Satış yönetimi, satış bölgelerinin oluşturulması, kişisel satış işlevlerinin planlanması, yürütülmesi, denetimi ile satış gücünü oluşturan personelin seçimi, eğitimi, görevlendirilmesi, gözetimi, ücretlendirilmesi ve güdülendirilmesiyle ilgili faaliyetlerin tümünü kapsamaktadır. Satış gücünden beklenen, işletmenin yaşama ve gelişme amacına uygun olarak, satış hacmini gerçekleştirmek ve geliştirmektir.

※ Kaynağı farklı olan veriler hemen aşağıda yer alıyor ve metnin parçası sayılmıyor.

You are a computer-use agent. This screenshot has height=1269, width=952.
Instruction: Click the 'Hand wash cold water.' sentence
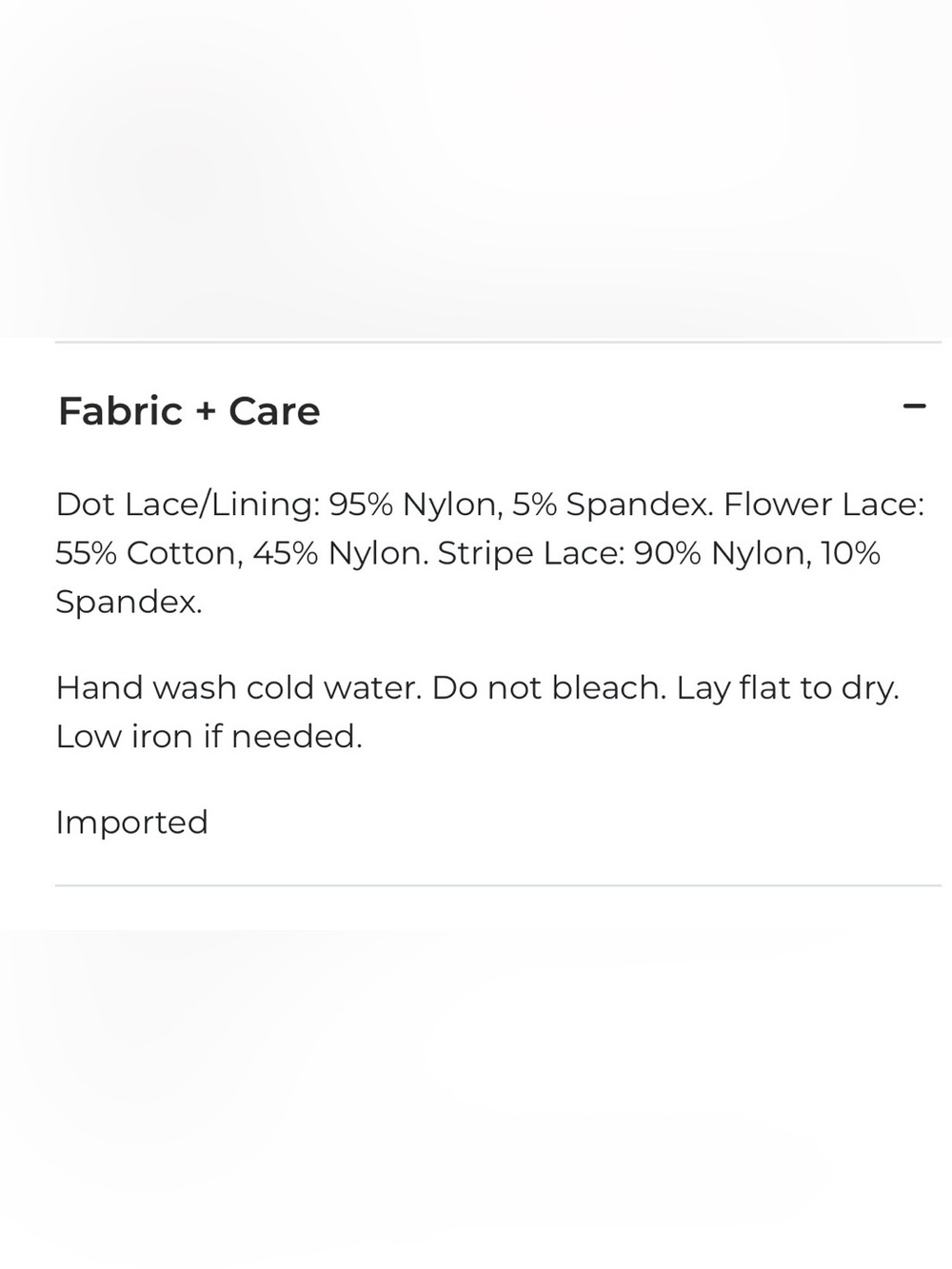(x=238, y=687)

Etkili satış, işletmenin ürettiği ürünün özelliklerine ve sektörün talebine göre örgütlenmiş satış yönetimi ile gerçekleşir. Satış tahminleri yapılır, satış bölgeleri oluşturulur, oluşturulan bölgelere satış elemanları atanır, satış bölgesinin ve satış elemanlarının özelliklerine göre satış kotaları belirlenir. Tüm bunların belirlenen zaman içerisinde gerçekleştirilmesi beklenir. Belirlenen satış tahminlerinin tutması, işletmede satış yönetiminin başarılı olduğunun göstergesidir.

Satış Gücünün Planlanması

Satış yöneticileri işletmelerinde satış gücünü kurarlarken ya da yeniden organize ederlerken öncelikle bir plan dahilinde hareket etmeleri gerekir.

Pazarlama planı işletmeler için önemli bir yol göstericidir ve amaçlarına ulaşmasına yardımcı olur. Bu açıdan bakıldığında pazarlama planı; şirketler, ürünler, pazarlama amaçları, uygulamalar, başarı ölçütleri hakkında bilgileri içerir.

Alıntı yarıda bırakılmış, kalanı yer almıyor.